Sunday, January 22, 2012

JFK 20K Race Round-Up

Laura, who joined Stef and me for the Jingle All the Way 8K last month, sent an e-mail about running the JFK 20K.  The race is organized annually by the DC Road Runners and cost all of $5.  Since I’m running the GW Birthday Marathon (relay) next month, which is also organized by DCRR, I thought that it would be a cool idea to run a race with DCRR before I make my decision about joining the group.  And, if you've been following this long, you know that I can't think of a better way to spend my Saturday mornings than to wake up early and run long distances with awesome people.

The race was originally scheduled for January 14th but was rescheduled for the 21st.  (The 14th turned out to be a beautiful day, and I had a very solid 9-mile run.)  In the days leading up to the race, it started to look like it might be canceled due to weather.  On Friday, I was obsessive about checking the weather - hoping to see that 100% chance of ice and rain had changed.    

When I woke up yesterday, I checked once more and things did not look promising.

100% chance of rain/sleet/snow during prime race time...
We weren't sure if the race organizers would cancel, but the group running decided to head out to the course.

And, do you know why? 

Because honey badgers don’t care about snow!

(Pause.  If for some reason you don't know what I'm referencing, march yourself over here for three of the most fantastic minutes you'll spend on the internet. I’ll wait…)

The 20K course was an out-and-back along the C&O Towpath from Caderock to Chain Bridge.  I’ve done parts of that trail starting on the DC end of the trail, and it’s always a beautiful run.  The snow only added to the trail's beauty.

I started the race with the intention of keeping a nine-minute pace for the first half, and picking up the pace after the turnaround.  I stuck to the plan for the first two miles, started to slow, and lost the pack as I fell into a 10-minute mile.

Losing the pack in a race with a small field size, to be completely honest, was dispiriting. I started to beat myself up about the speed workouts that I’ve been doing for the last few weeks.  I felt a little better near the turnaround when there were more runners (and the friendly faces of my friends) to motivate me to pick up the pace.

By Mile 8, I was ready for the race to be over.  I was cold.  My feet were wet.  I wasn’t anywhere near my goal pace.  And, my internal monologue just wouldn’t shut up about my training.  I don’t remember exactly when this happened, but I actually stopped moving and audibly told myself to quit whining and run.  (Yeah, there weren’t many people within earshot of me.)

I hit the finish line with 2:04 on the clock, which kind of bummed me out since I can apparently run a half-marathon in about that time.  Of course, race conditions weren't exactly ideal.

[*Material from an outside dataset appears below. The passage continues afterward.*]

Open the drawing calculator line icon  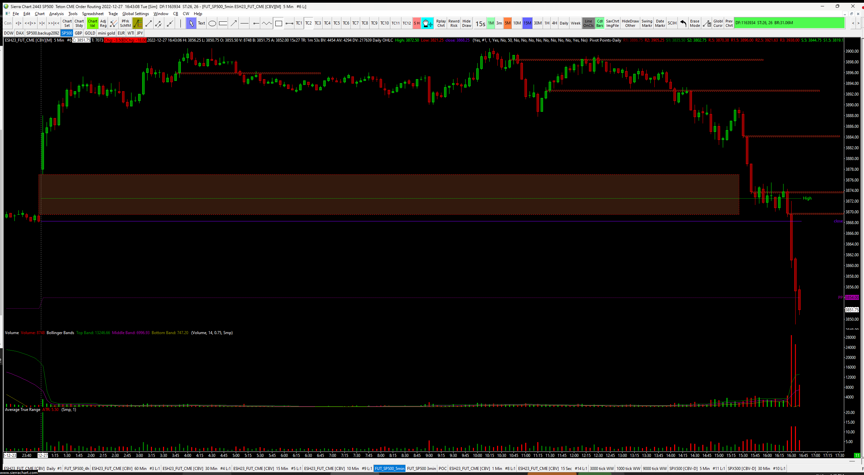pos(706,23)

After the race, some of the group went to Alero for brunch.  I hadn’t met most of the people before today, but I will say that it was amazing to chat with them and hear their running stories.  Frankly, hearing about the ultramarathon experience around the table was mind-blowing.

Thinking about my performance during this 20K, I have to remember that I'm going to experience a few runs and races that aren't as awesome as others.  And, there's something to be said about the dedication (insanity?) of everyone who showed up to run in those conditions.  I, for one, look forward to the day when I can tell my grandchildren that I once ran a race in the snow (uphill both ways and without shoes).


  1. Great to read your post thanks for stopping by:) 

  2.  Likewise! Looking forward to reading more of your posts!